Work instruction »
All lines from the one containing "Open sharing options from sidebar" through the end of the data below are to be transcribed exactly. Leave out the rest.

** Raw data follows **

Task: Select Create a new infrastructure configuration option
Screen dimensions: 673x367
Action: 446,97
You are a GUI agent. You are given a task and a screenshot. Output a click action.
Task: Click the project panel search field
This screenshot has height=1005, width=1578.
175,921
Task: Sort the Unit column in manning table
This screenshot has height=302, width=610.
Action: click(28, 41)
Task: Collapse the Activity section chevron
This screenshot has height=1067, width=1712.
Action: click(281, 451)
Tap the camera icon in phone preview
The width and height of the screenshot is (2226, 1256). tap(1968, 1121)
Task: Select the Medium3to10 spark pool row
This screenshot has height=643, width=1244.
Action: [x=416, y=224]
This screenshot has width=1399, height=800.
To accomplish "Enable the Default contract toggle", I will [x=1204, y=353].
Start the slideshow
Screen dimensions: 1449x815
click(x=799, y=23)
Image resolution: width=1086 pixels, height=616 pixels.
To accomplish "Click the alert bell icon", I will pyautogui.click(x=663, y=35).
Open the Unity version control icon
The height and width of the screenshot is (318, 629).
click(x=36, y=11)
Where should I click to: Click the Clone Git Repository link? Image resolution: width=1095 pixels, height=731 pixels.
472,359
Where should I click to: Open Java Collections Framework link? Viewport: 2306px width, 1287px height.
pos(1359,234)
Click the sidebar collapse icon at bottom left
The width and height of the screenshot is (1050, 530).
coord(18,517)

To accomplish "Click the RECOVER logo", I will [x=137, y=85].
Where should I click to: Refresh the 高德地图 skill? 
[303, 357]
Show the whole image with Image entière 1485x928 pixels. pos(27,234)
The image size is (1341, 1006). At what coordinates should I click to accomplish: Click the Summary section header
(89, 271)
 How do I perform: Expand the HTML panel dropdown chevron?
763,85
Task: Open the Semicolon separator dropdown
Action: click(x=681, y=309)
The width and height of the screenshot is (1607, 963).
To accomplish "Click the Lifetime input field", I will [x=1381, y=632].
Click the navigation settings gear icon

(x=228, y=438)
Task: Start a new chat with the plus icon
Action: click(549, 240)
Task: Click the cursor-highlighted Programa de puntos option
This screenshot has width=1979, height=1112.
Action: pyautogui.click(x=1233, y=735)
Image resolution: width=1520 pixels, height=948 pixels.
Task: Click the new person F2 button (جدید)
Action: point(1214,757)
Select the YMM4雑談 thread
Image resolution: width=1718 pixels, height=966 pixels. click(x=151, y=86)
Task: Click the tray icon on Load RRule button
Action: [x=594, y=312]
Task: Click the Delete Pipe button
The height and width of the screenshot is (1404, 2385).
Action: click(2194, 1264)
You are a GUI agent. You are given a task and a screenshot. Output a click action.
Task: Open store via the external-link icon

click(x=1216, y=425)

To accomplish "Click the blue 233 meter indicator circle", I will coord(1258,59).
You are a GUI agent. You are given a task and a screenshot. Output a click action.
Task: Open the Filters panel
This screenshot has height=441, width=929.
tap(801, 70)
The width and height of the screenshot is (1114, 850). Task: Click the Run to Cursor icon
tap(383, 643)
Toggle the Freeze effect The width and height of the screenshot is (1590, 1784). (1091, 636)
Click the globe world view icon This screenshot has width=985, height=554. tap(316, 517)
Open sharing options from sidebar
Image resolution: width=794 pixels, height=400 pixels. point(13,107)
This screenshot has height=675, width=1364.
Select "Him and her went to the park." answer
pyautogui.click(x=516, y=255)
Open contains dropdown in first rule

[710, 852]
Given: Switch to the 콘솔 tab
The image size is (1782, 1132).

** End of Raw data **

Result »
Open sharing options from sidebar
Image resolution: width=794 pixels, height=400 pixels. point(13,107)
This screenshot has height=675, width=1364.
Select "Him and her went to the park." answer
pyautogui.click(x=516, y=255)
Open contains dropdown in first rule

[710, 852]
Given: Switch to the 콘솔 tab
The image size is (1782, 1132).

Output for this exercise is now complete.